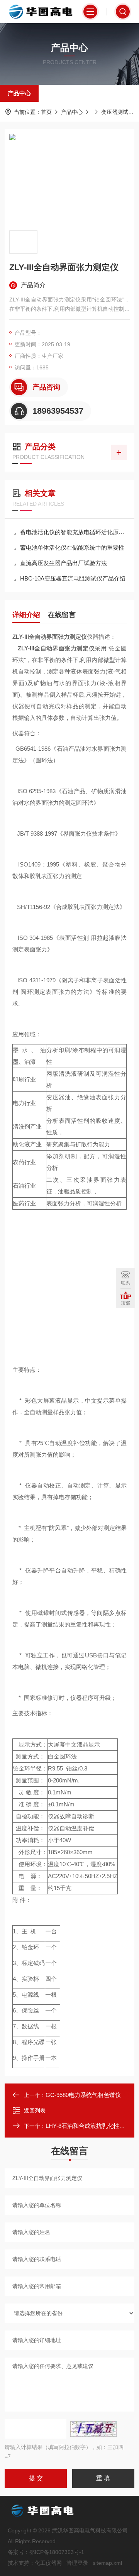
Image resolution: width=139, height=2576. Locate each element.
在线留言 (62, 615)
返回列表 (35, 2110)
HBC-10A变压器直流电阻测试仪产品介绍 (72, 578)
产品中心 (19, 93)
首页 (46, 112)
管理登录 (77, 2563)
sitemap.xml (107, 2563)
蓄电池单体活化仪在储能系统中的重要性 (72, 547)
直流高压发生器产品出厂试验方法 (63, 563)
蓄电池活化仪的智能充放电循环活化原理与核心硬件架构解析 (73, 532)
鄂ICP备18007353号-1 (56, 2552)
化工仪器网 (48, 2563)
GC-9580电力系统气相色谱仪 (83, 2095)
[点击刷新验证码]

▶ The problem
Retype the records above word for word, from their first line through the line containing "鄂ICP备18007353号-1 (56, 2552)", and leave out every picture.

▶ Exercise response
Image resolution: width=139, height=2576. Locate each element.
在线留言 (62, 615)
返回列表 (35, 2110)
HBC-10A变压器直流电阻测试仪产品介绍 (72, 578)
产品中心 (19, 93)
首页 (46, 112)
管理登录 (77, 2563)
sitemap.xml (107, 2563)
蓄电池单体活化仪在储能系统中的重要性 (72, 547)
直流高压发生器产品出厂试验方法 (63, 563)
蓄电池活化仪的智能充放电循环活化原理与核心硬件架构解析 (73, 532)
鄂ICP备18007353号-1 (56, 2552)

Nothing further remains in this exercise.